For a couple of reasons, I always thought that Patrick O'Brian's hero, Jack Aubrey, was based on Captain Thomas Cochrane.
Like Aubrey, Cochrane captured a Spanish frigate and was disgraced in a Stock Exchange scandal.
However, Stephen Taylor, on the Daily Mail Online, reckons Captain Edward Pellew was the model. Cochrane, he says, was too Scottish, and too socially inept.
Pellew, like Aubrey, he says, "Enjoyed spectacular success in single-ship actions," and was a gunnery expert "who drilled the crew hard for speed and accuracy of fire.
"Both were strong swimmers who would dive overboard to rescue drunken hands.
"Both formed long friendships with enemy captains, and were fiercely loyal to the crew who followed them devotedly from ship to ship.
"While utterly single-minded in battle, both men were genial hosts in the captain’s great cabin, fond of claret and company, yet unworldly fellows who made a terrible hash of dealing with superiors. Big men who tended to bulk in later years, they were loving fathers and husbands, yet with an eye that might roam."

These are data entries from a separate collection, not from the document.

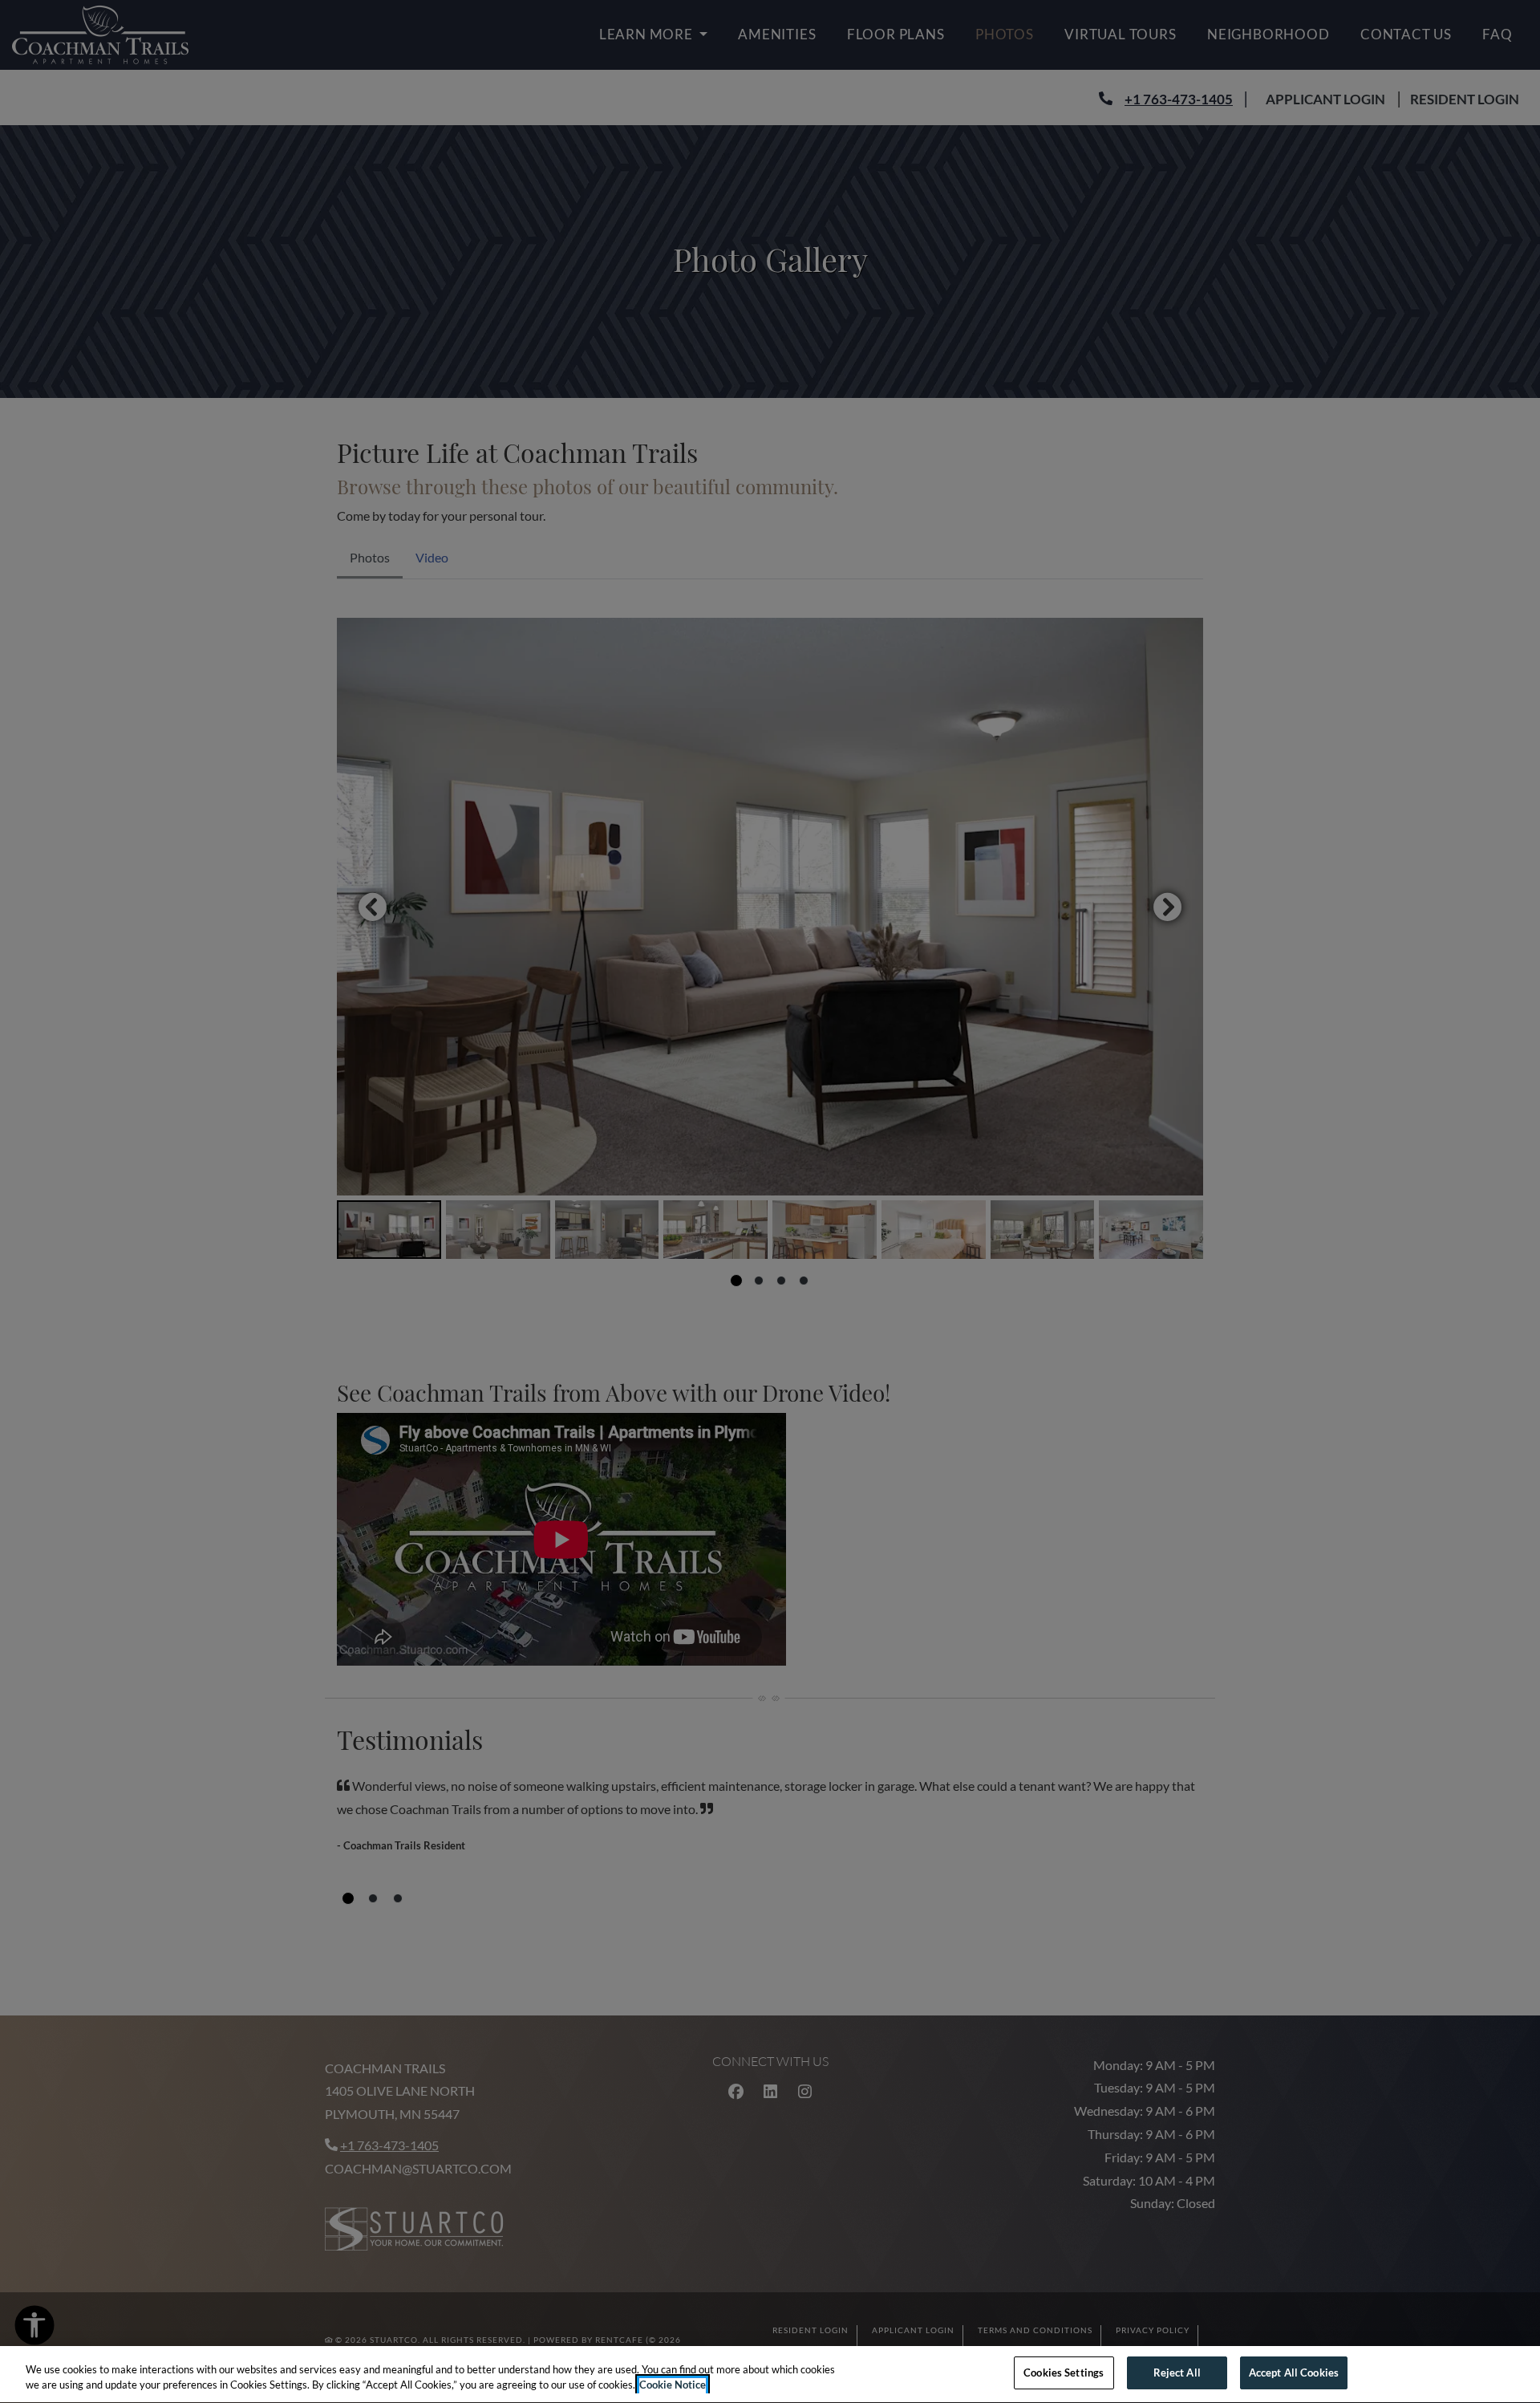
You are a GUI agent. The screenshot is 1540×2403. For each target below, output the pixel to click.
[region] (770, 2374)
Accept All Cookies (1294, 2372)
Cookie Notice (672, 2385)
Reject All (1177, 2372)
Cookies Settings (1063, 2372)
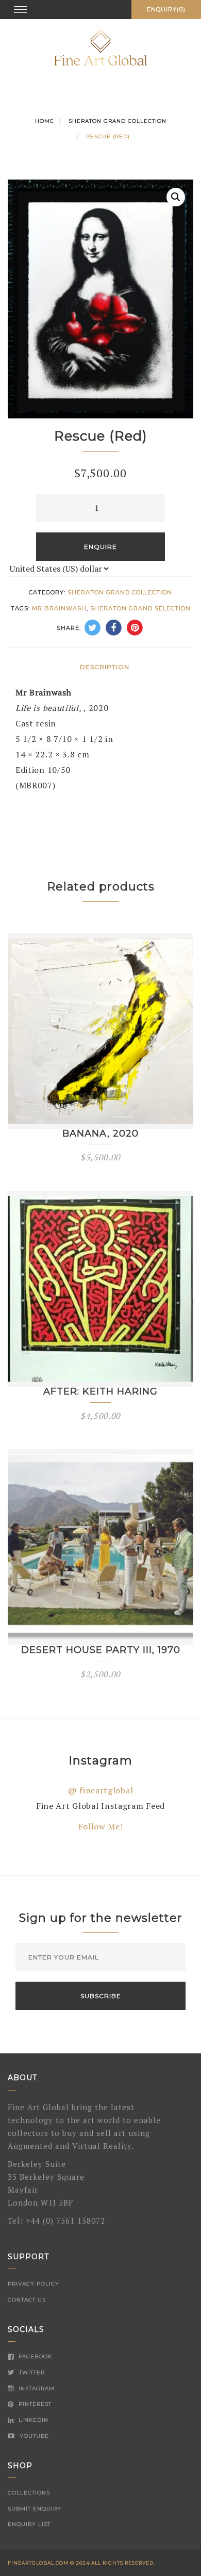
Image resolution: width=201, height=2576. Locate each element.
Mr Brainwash (59, 608)
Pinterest (34, 2404)
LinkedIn (32, 2420)
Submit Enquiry (34, 2508)
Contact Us (27, 2299)
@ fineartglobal (100, 1790)
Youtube (33, 2436)
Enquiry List (29, 2524)
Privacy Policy (33, 2283)
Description (104, 667)
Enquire (100, 546)
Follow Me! (100, 1826)
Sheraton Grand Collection (117, 121)
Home (44, 121)
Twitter (31, 2372)
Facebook (34, 2356)
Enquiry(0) (166, 9)
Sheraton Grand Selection (140, 608)
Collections (29, 2492)
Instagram (35, 2388)
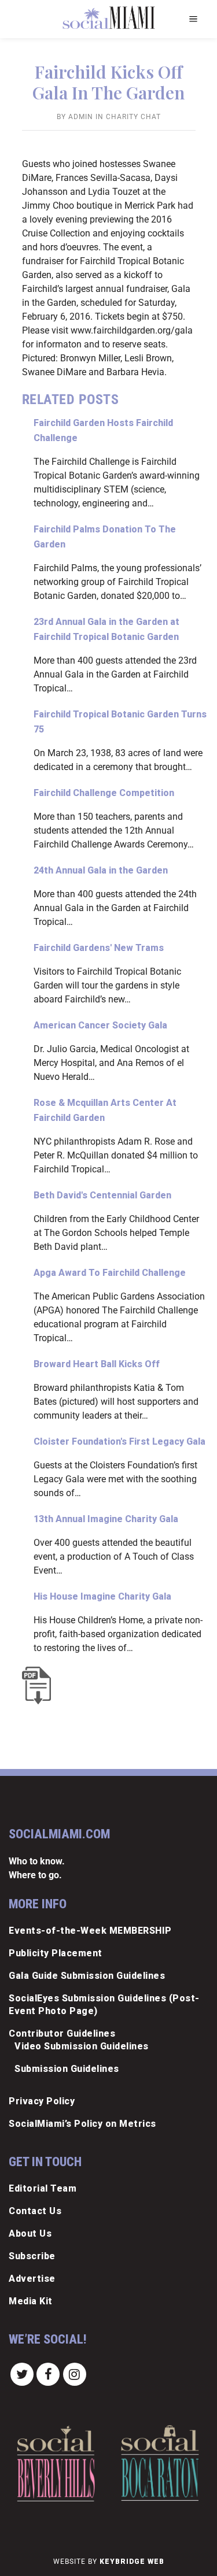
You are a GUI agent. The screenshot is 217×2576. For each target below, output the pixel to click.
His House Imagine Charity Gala (102, 1596)
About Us (30, 2233)
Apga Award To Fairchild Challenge (110, 1272)
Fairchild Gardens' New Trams (99, 947)
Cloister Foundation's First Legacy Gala (119, 1441)
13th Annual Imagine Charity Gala (106, 1518)
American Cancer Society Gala (100, 1025)
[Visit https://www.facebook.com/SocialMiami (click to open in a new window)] (48, 2373)
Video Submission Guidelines (81, 2046)
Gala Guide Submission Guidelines (87, 1975)
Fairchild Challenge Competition (104, 792)
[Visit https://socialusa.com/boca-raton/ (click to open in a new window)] (160, 2463)
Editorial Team (42, 2188)
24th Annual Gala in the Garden (101, 870)
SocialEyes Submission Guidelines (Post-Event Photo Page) (104, 2004)
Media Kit (31, 2301)
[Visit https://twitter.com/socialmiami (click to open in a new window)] (22, 2373)
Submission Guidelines (66, 2068)
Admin (80, 117)
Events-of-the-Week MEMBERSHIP (90, 1930)
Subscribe (32, 2256)
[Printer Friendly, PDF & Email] (39, 1685)
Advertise (32, 2278)
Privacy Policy (42, 2101)
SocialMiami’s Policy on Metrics (82, 2123)
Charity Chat (133, 117)
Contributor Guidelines (62, 2033)
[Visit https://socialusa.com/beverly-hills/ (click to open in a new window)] (56, 2463)
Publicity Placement (55, 1953)
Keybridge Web (132, 2562)
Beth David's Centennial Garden (102, 1195)
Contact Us (35, 2210)
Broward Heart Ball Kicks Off (97, 1364)
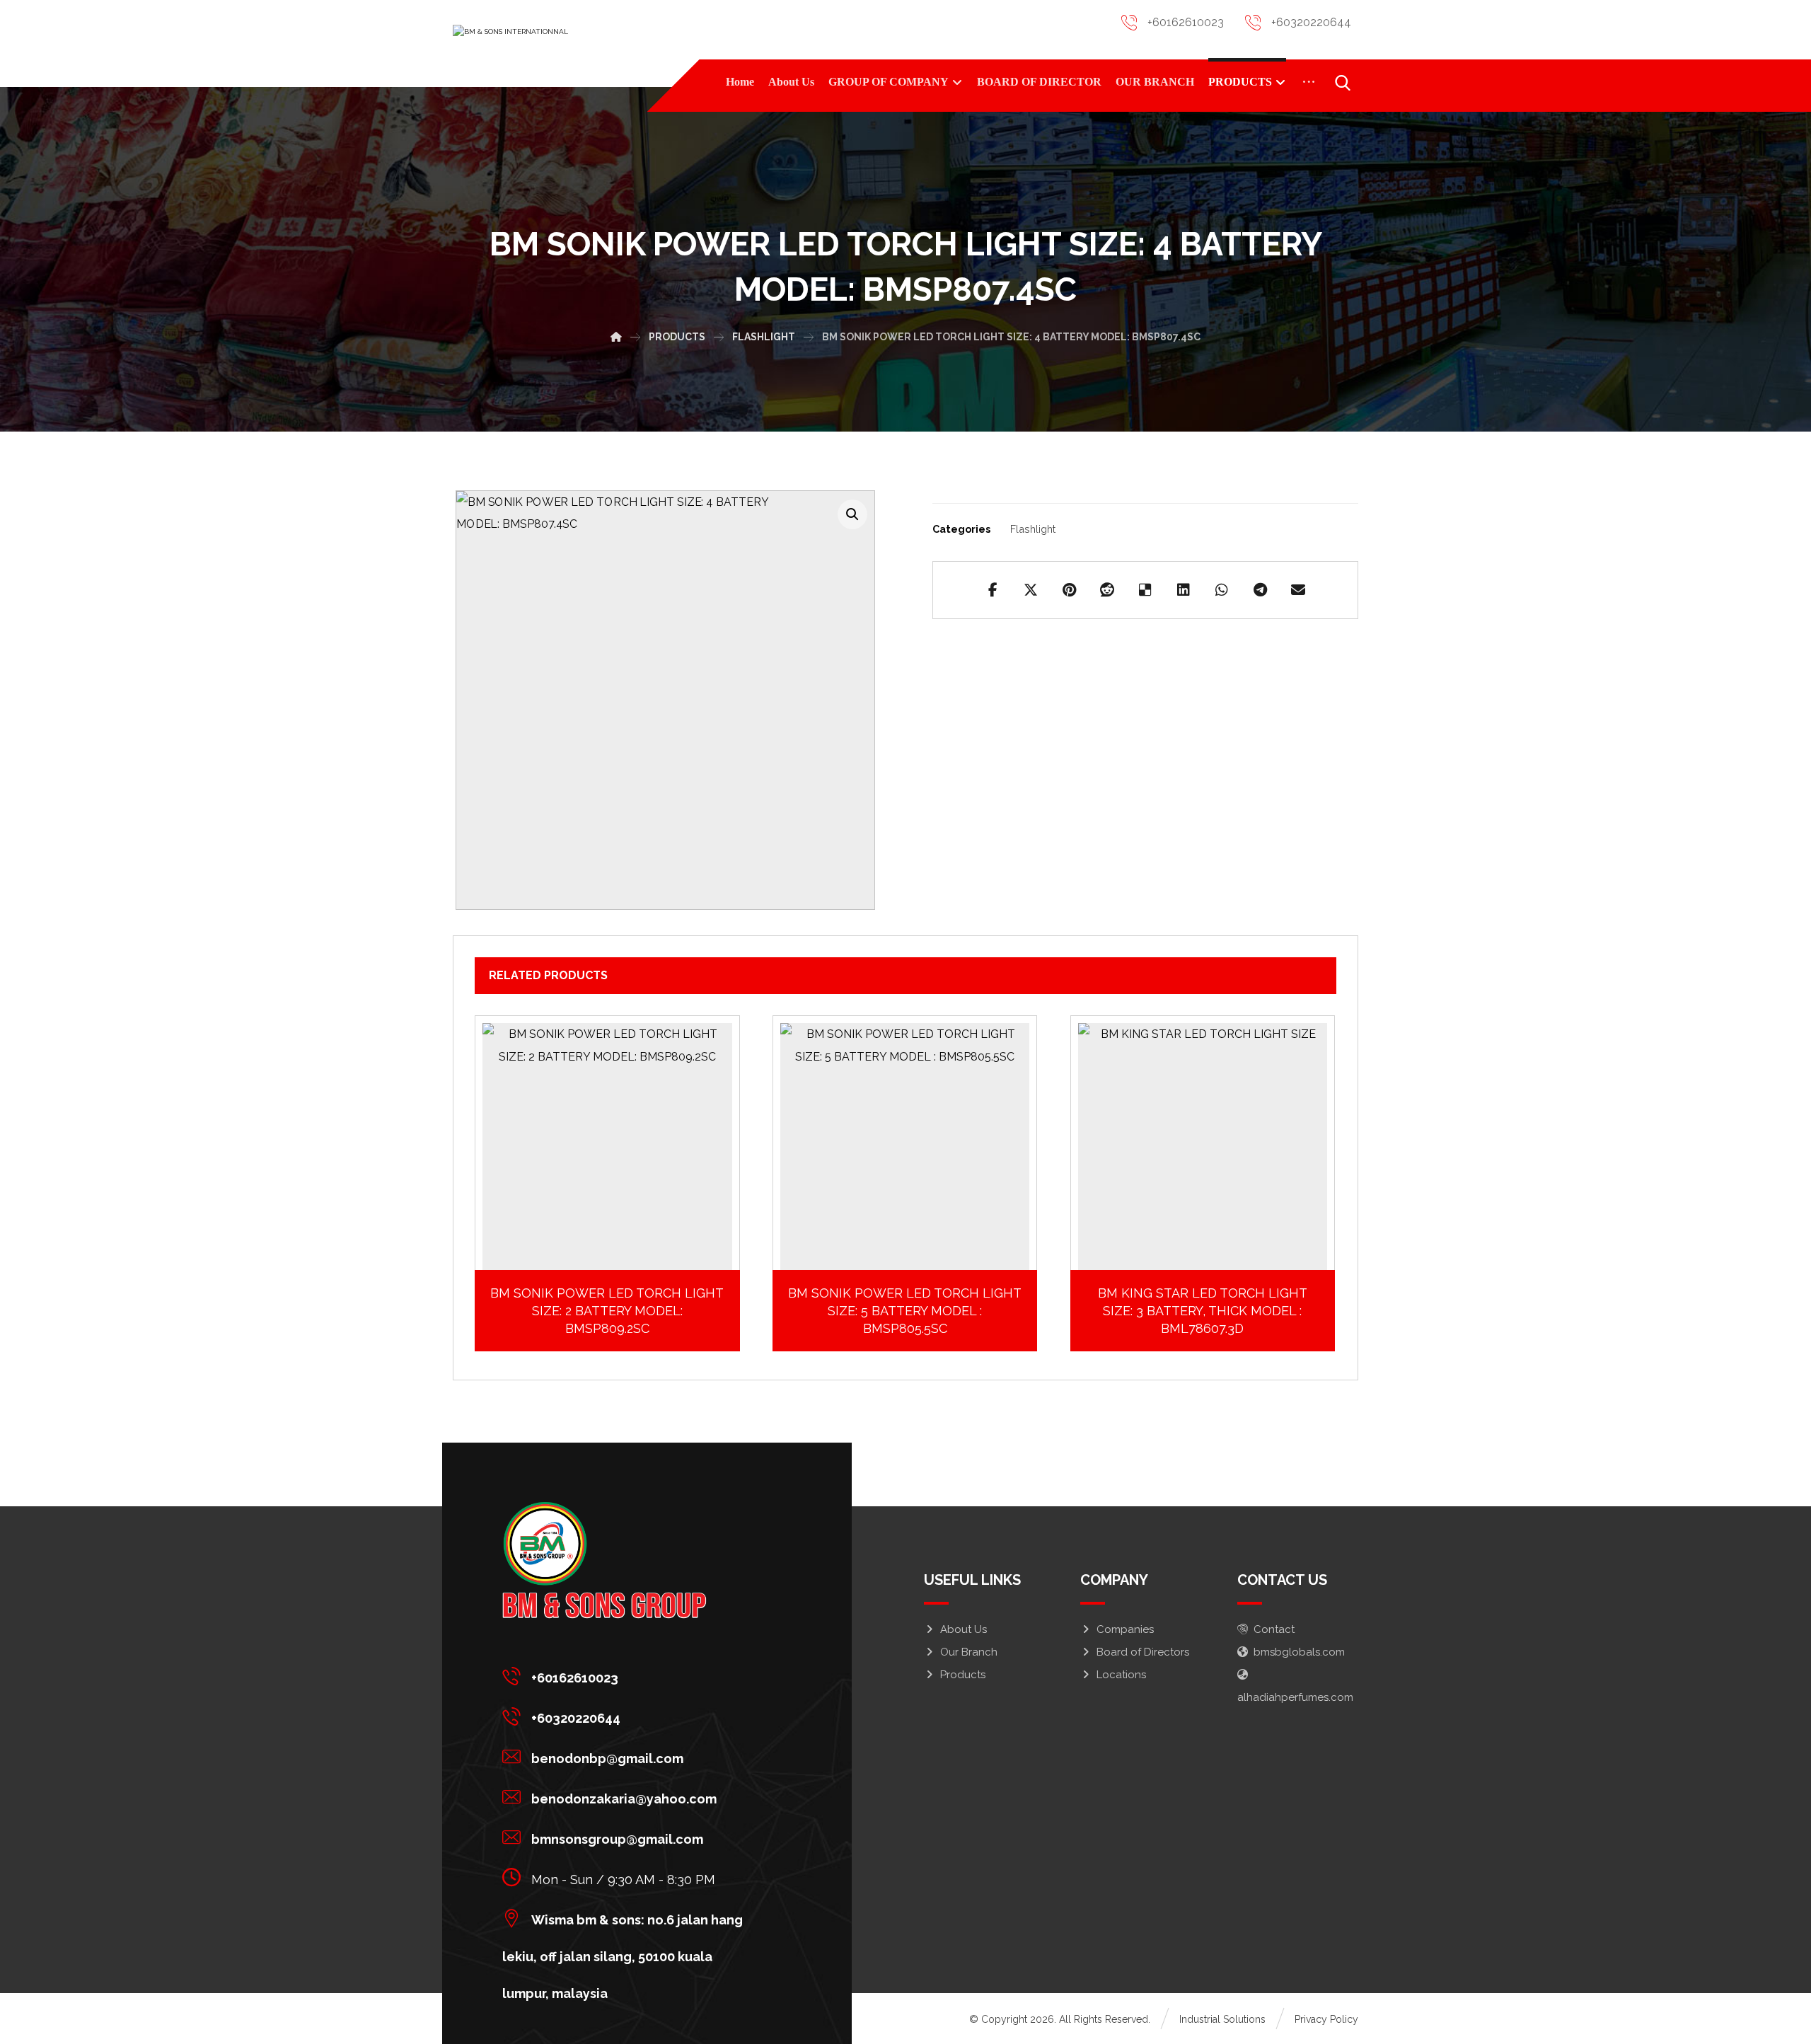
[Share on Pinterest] (1069, 590)
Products (962, 1674)
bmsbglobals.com (1299, 1652)
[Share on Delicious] (1145, 590)
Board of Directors (1143, 1652)
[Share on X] (1031, 590)
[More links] (1308, 82)
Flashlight (1032, 529)
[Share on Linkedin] (1183, 590)
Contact (1274, 1629)
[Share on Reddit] (1107, 590)
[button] (852, 514)
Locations (1121, 1674)
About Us (963, 1629)
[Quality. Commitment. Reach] (559, 43)
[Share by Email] (1298, 590)
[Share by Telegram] (1260, 590)
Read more (615, 1265)
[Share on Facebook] (992, 590)
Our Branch (968, 1652)
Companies (1125, 1629)
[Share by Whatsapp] (1222, 590)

Taylor's thesis is well worth reading. However, O'Brian himself staunchly denied that any Nelsonian figure was the prototype of his bluff, likeable hero. Personally, I think Aubrey is made up a hints and ideas from a whole range of real life characters, including both Pellew and Cochrane. Just as reading about the awkward and slightly repellent Dr. Stephen Maturin reminds one of a whole range of medical men and naturalists of the time, including Joseph Banks.
In fact, a large part of the fun of reading Patrick O'Brian is trying to second-guess what books he was reading at the time.